This is a collection of funny and really dumb/predujuced things she has said this week:
*when presenting dinner, a lovely garlic tater tot casserole that is layered with cheese and 2 packs of expensive bacon, with vegetables on the side* Bacon cannot be the main meat of a meal, because it's not really meat. This meal is incomplete. Your dad will me mad.
*the rest of the family, especially dad making a big point at leaning in to ny mother, asking me why I don't make it all the time, because it's delicious*
*mom frowns, while I smirk at her*
***
*when handing her a vanilla flavored Greek yogurt* Ew, I don't like plain. Plain yogurt is nasty.

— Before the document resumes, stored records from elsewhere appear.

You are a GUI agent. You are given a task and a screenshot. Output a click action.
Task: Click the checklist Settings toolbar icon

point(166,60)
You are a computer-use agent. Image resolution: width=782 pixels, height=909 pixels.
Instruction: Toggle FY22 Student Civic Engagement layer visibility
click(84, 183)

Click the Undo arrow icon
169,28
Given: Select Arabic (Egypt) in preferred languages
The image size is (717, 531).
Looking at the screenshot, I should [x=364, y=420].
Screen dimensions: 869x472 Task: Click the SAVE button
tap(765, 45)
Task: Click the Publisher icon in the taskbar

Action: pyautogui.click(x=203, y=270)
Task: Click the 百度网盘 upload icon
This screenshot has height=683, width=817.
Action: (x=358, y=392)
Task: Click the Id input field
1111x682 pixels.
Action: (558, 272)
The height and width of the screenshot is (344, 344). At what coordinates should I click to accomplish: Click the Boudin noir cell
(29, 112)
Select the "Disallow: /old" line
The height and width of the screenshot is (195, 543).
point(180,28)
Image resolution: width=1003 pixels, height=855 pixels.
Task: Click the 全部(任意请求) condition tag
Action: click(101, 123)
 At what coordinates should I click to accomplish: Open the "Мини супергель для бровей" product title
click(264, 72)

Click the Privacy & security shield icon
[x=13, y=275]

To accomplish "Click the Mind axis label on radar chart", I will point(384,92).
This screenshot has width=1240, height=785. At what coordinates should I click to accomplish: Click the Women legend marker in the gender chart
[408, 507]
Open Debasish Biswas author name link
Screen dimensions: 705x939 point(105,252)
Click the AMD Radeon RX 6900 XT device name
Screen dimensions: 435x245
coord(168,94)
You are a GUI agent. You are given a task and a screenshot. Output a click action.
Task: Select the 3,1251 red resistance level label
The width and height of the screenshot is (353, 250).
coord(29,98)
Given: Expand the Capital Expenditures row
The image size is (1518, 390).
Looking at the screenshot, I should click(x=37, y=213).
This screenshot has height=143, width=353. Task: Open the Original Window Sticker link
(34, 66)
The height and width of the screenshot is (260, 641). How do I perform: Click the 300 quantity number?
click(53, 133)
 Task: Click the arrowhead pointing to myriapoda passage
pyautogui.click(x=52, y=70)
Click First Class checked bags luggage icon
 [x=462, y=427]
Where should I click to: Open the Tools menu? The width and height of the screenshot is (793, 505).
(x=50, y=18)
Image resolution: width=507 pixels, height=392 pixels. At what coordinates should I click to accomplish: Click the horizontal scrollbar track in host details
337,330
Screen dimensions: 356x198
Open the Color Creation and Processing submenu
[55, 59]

But mom, this is vanilla bean, not plain.
Nope. Don't want plain. Give me the coconut. It tastes better. *proceeds to eat plain yogurt with shaved coconut in it*
***
My house has never been so filthy before! It's your job to clean it! My room is the only clean place is the house!
*me staring at her clean bathroom, that she made me clean, then looking at all the shit she has piled up, blocking the bidet, the vanity, and one of her couples sinks. Looks at her room, sees shit everywhere like the bathroom*
Riiight.
***
In my day, I did all the yard work, house work, and watched you. You should do the same.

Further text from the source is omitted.